Authors: Zhiyuan Chen, Bing Liu

ICML 2014 | Conference PDF | Archive PDF | Plain Text | LLM Run Details

Reproducibility Variable Result LLM Response
Research Type Experimental Our experimental results using product reviews from 50 domains demonstrate the effectiveness of the proposed approach. This section evaluates the proposed LTM model and compares it with four state-of-the-art baselines:
Researcher Affiliation Academia Zhiyuan Chen CZYUANACM@GMAIL.COM Department of Computer Science, University of Illinois at Chicago Bing Liu LIUB@CS.UIC.EDU Department of Computer Science, University of Illinois at Chicago
Pseudocode Yes Algorithm 1 Prior Topics Generation(D), Algorithm 2 LTM(Dt, S), Algorithm 3 Knowledge Mining(At, S)
Open Source Code Yes The dataset and the code are publically available at the authors websites.

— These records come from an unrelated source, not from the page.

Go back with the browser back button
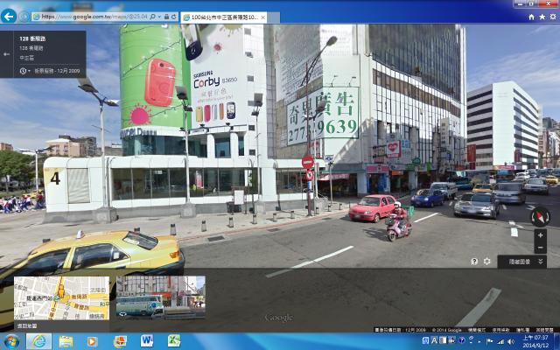The width and height of the screenshot is (560, 350). point(9,16)
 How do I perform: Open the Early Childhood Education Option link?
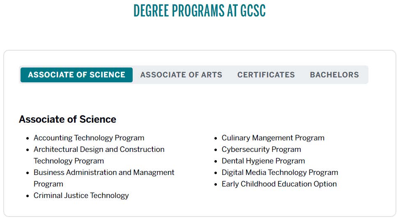point(279,184)

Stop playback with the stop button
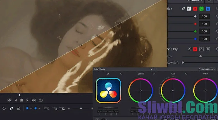tap(22, 100)
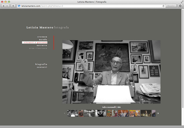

Open Datasets Yes We have created a large dataset containing 50 review collections from 50 product domains crawled from Amazon.com. Each domain has 1,000 (1K) reviews. The dataset and the code are publically available at the authors websites.
Dataset Splits No The paper describes "Test Settings" (Setting 1 and Setting 2) for evaluation and discusses using domains for prior knowledge and testing, but it does not specify explicit train/validation/test dataset splits with percentages or sample counts for reproducibility.
Hardware Specification No The paper does not provide specific hardware details such as GPU models, CPU models, memory amounts, or types of computing clusters used for running the experiments.
Software Dependencies No The paper mentions models like LDA, but it does not provide a list of specific software dependencies with version numbers (e.g., Python, TensorFlow, PyTorch, or specific libraries) used in their implementation or experiments.
Experiment Setup Yes For all models, posterior estimates of latent variables were taken with a sampling lag of 20 iterations in the post burn-in phase (first 200 iterations for burn-in) with 2,000 iterations in total. The parameters of all topic models are set as α = 1, β = 0.1, T = 15. For parameters of LTM, the top 15 words of each topic were used to represent the topic in the topic matching process and also frequent itemset mining. The minimum support threshold is empirically set to min(5, 0.4 #Trans). The parameter π in Algorithm 3 is empirically set to 7.0. The parameter µ in Equation 4 is set to 0.3, which determines the extent of promotion of words in a pk-set using the GPU model.